# [Work task]
For each line in the data that includes "sourcewadio", make a copy.

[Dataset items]
☆ ☆ ☆ ☆ ☆ ☆ ☆
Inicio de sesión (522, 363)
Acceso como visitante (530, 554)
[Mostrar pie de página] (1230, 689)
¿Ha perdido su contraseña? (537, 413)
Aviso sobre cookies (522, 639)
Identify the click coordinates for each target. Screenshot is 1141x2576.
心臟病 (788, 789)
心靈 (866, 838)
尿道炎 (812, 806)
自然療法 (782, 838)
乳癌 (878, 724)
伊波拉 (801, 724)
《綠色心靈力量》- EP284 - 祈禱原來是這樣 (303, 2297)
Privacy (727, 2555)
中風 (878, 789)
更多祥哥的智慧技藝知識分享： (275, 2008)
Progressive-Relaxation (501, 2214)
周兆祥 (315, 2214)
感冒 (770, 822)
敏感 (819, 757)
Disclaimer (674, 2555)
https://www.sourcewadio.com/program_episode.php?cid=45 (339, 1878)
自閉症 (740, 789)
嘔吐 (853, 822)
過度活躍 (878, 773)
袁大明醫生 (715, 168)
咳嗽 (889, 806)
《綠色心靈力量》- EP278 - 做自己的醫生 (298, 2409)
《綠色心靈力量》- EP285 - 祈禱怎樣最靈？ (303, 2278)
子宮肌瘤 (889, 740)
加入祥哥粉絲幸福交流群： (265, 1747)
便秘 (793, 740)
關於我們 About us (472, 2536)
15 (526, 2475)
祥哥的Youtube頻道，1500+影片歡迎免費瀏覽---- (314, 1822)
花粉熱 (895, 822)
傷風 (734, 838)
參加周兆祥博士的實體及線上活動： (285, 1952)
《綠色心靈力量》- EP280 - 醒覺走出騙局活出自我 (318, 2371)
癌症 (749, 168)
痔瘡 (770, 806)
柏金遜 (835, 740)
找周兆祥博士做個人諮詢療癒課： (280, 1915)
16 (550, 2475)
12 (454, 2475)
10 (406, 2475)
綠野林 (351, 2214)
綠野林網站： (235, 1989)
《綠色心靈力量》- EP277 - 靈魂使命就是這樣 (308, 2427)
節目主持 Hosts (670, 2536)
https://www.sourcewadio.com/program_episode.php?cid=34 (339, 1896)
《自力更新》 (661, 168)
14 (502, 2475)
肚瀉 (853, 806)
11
☆ ☆ ☆ ☆ ☆ ☆ ☆
# [Answer to this exercise]
https://www.sourcewadio.com/program_episode.php?cid=45 (339, 1878)
https://www.sourcewadio.com/program_episode.php?cid=34 (339, 1896)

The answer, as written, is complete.